Zero coronavirus “demonstrates the superiority of China’s socialist system,” it said, adding that “optimizing” policies now would help adapt to new virus variants while “putting the lives and health of the people first.” .
Read also | China estimates 37 million coronavirus infections in a single day, record high
People are also reluctant to address the rising number of Covid cases.
On Friday, a party-run newspaper cited official estimates that the eastern city of Qingdao was seeing 500,000 new cases a day. An AFP comment on the article showed that by Saturday the story had been revised to remove the figure.
While Mr. Xi’s recent flurry of diplomacy has dominated the headlines, he has yet to comment publicly on the collapse of a policy that was until recently a hallmark.
severe cold
A similar sense of uncertainty pervades Chinese social media, where censors routinely purge politically sensitive content.
Several posts on the popular Weibo platform that claimed to describe deaths linked to the coronavirus appeared to be censored on Friday afternoon, according to comments by an AFP reporter.
They included several blank photos, ostensibly taken at a crematorium, and posts from an account that claimed to belong to the mother of a two-year-old girl who died after contracting the virus.
Posts about drug shortages and price gouging were also removed, according to censorship watchdog GreatFire.org.
Social media users have posted angry or sarcastic comments in response to the taboo surrounding Covid deaths.
Many crowds gathered at a local state-linked news outlet after it reported that Wu Guanying, the mascot designer for the 2008 Beijing Olympics, had died of a “bad cold” at the age of 67.
One commenter likened the phrasing to China’s authoritarian neighbor North Korea, while another asked: “Is it illegal to say ‘Covid’ now?”

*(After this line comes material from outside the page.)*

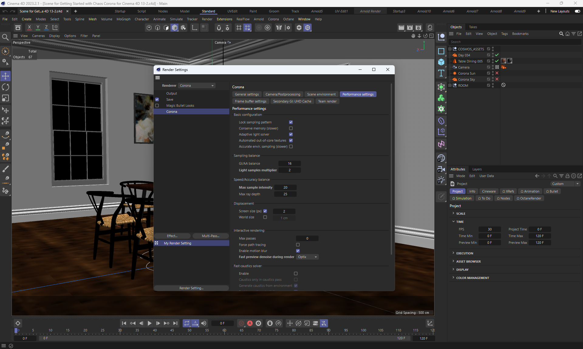Expand the COLOR MANAGEMENT section
Image resolution: width=583 pixels, height=349 pixels.
(472, 278)
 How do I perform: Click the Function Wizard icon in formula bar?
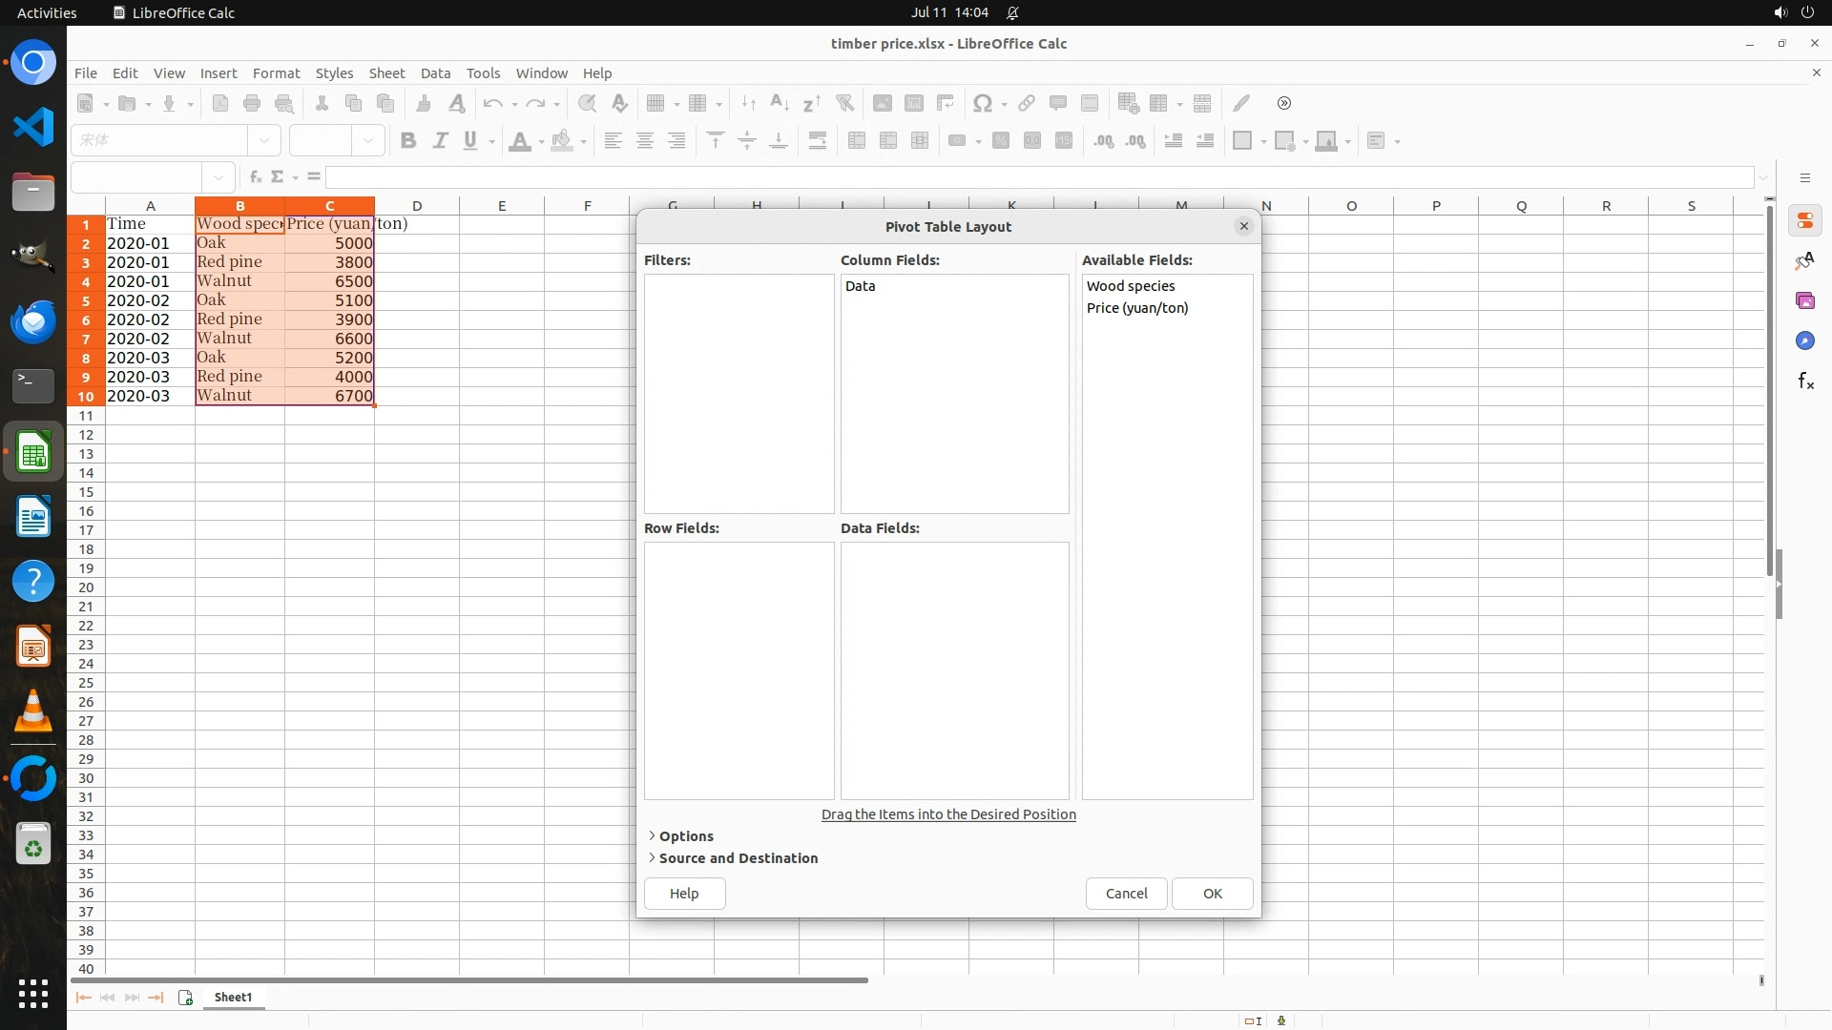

However, other important posts remained online as of Friday afternoon – including many critical of the government’s lack of an exit strategy.
“Do they really believe they can kill the virus through lockdown?” reads one.
“For three years, they have never made a contingency plan that is beyond their control?”
Assistant professor Fang said Chinese officials “will eventually find a way to see everything as a victory, maybe after the infection situation stabilizes”.
“The unique method of counting Covid deaths already provides the basis for this,” he added, citing the government’s new definition of death from the virus, which excludes many.
China officially recorded no new virus deaths on Saturday, according to the National Health Commission.
Weibo hashtags related to how the country defines Covid deaths – counting only those who die of respiratory failure after testing positive – have been censored.